Discover how Blue scaled CSV imports and exports 10x using Rust and scalable architecture and strategic tech choices in B2B SaaS.
July 18, 2024
At Blue, we're constantly pushing the boundaries of what's possible in project management software. Over the years, we've released hundreds of features
Our latest engineering feat?
A complete overhaul of our CSV import and export system, dramatically improving performance and scalability.
This post takes you behind the scenes of how we tackled this challenge, the technologies we employed, and the impressive results we achieved.
The most interesting thing here is that we had to step outside of our typical technology stack to achieve the results that we wanted.
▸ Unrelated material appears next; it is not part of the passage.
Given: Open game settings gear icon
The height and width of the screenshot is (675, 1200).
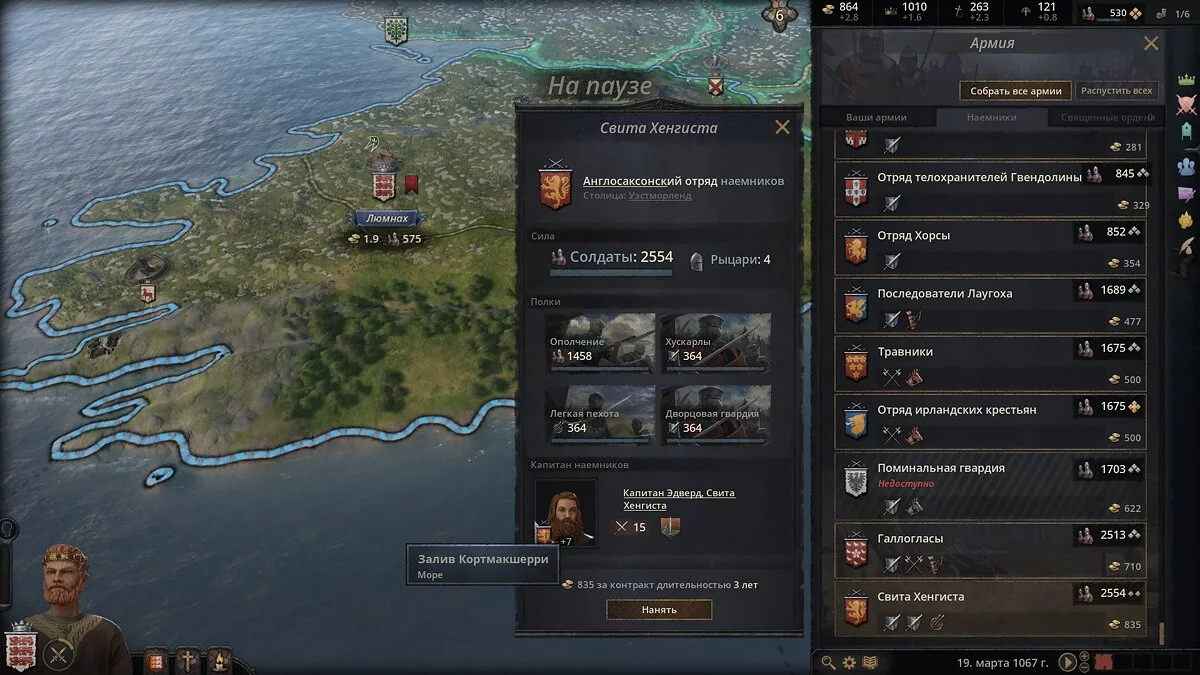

This is decision that has to be made thoughtfully, because the long-term repercussion can be severe in terms of technology debt and long-term maintenance overhead.
Our journey began with a request from an enterprise customer in the events industry. This client uses Blue as their central hub for managing vast lists of events, venues, and speakers, integrating it seamlessly with their website.
For them, Blue isn't just a tool — it's the single source of truth for their entire operation.
While we are always proud to hear that customers use us for such mission-critical needs, there is also a large amount of responsibility on our side to ensure a fast, reliable system.
As this customer scaled their operations, they faced a significant hurdle: importing and exporting large CSV files contaning 100,000 to 200,000+ records.
This was beyond the capabilty of our system at the time. In fact, our previous import/export system was already struggling with imports and exports containing more than 10,000 to 20,000 records! So 200,000+ records was out of the question.
Users experienced frustratingly long wait times, and in some cases, imports or exports would fail to complete altogether. This significantly affected their operations as they relied on daily imports and exports to manage certain aspects of their operations.
Multi-tenancy is an architecture where a single instance of software serves multiple customers (tenants). While efficient, it requires careful resource management to ensure one tenant's actions don't negatively impact others.
And this limitation wasn't just affecting this particular client.
Due to our multi-tenant architecture—where multiple customers share the same infrastructure—a single resource-intensive import or export could potentially slow down operations for other users, which in practice often happened.
As usual, we did a build vs buy analysis, to understand if we should spend the time to upgrade our own system or buy a system from someone esle. We looked at various possibilities.
The vendor that did stand out was a SaaS provider called Flatfile. Their system and capabilities looked like exactly what we needed.
But, after reviewing their pricing, we decided that this would end up being an extremely expensive solution for application of our scale — $2/file starts to add up really quickly! —and it was better to extend our built-in CSV import/export engine.
To tackle this challenge, we made a bold decision: introduce Rust into our primarly Javascript tech stack. This systems programming language, known for its performance and safety, was the perfect tool for our performance-critical CSV parsing and data mapping needs.
Here's how we approached the solution.
The foundation of our solution was the introduction of background services to handle resource-intensive tasks. This approach allowed us to offload heavy processing from our main server, significantly improving overall system performance. Our background services architecture is designed with scalability in mind. Like all components of our infrastructure, these services auto-scale based on demand.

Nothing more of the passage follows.